Durante
todo el curso –el «curso», o sea el curso escolar, es una forma de contar el
tiempo que conservo desde casi mis orígenes- y una vez al mes, los cines Verdi
(Madrid y Barcelona) vienen programando cine francés inédito, no estrenado en
nuestro país, y sin visos de estrenarse nunca porque ya le ha llovido encima.
Lo
último de este ciclo insólito –y que muchos cinéfilos han agradecido llenando
la sala- es Trois Mondes (2012), un
policiaco clásico en torno a un acontecimiento relativamente frecuente en la
sociedad occidental: tres amigos pasados de copas atropellan una noche a un
peatón; la calle está vacía por lo que deciden abandonarle tirado en la calzada
y darse a la fuga.
La
narración –dirigida por Catherine Corsini e interpretada por Raphael Personnaz
y Clotilde Hesme- no daría mucho más de sí si una joven, que estaba en casa
discutiendo con su novio, no se hubiera asomado al balcón en el momento en que
el conductor del vehículo volvía la espalda al herido, se ponía al volante y
abandonaba a toda pastilla el lugar de los hechos.
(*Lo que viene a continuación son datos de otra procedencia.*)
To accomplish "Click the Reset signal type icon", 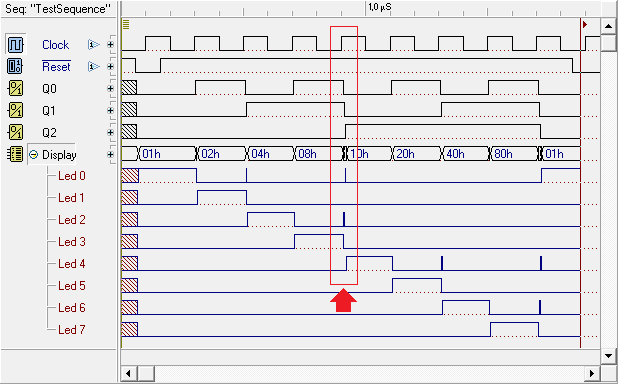I will click(x=15, y=66).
A partir de aquí se ponen en
marcha varias historias paralelas: el conductor del vehículo acaba de ser
nombrado director del concesionario propiedad de su futuro suegro y debería
casarse en el plazo de diez días; los amigos que le acompañaban en el momento
del accidente, compañeros de trabajo, se vuelven un poco bordes y, con la
excusa de protegerle, empiezan a enseñar lo peor de ellos mismos; la joven
testigo de los hechos, incapaz de olvidar lo que ha visto y trastornada por
ello, se involucra, conoce a la mujer de la víctima que agoniza en un hospital
y termina haciendo de intermediaria entre la familia del herido y el causante
del accidente…
Pese
a no ser una película totalmente conseguida, sobre todo porque los
protagonistas no consiguen la química necesaria, las anécdotas son bastante
previsibles y los personajes secundarios no están bien definidos y parece como
si flotaran sobre la historia principal, tiene la virtud de plantear unos
cuantos asuntos, sociales y morales, de envergadura: en primer lugar el
problema de esos hijos del proletariado que –con buenas maneras y a fuerza de
trabajar duro- consiguen abrirse paso y hacerse un hueco en la burguesía, momento
a partir del cual están dispuestos a sacrificar todo, incluidos sus principios,
para conservar el supuesto éxito conseguido.
Después,
y más importante, una pregunta crucial: ¿Los hombres tienen un precio? Y, en
caso afirmativo, ¿cuál es y quien lo fija? Durante un tiempo, el que dura la
agonía del herido, Al, el protagonista de esta historia, pretende acabar con su
culpa entregando unos cuantos miles de euros a la esposa de la víctima.
Y,
finalmente, ¿somos capaces de olvidar, borrar todo de la memoria? Alguien que
causa una desgracia de estas características ¿puede dormir tranquilo el resto
de sus noches?
Lo
mejor: la crítica de una sociedad corrompida por el dinero.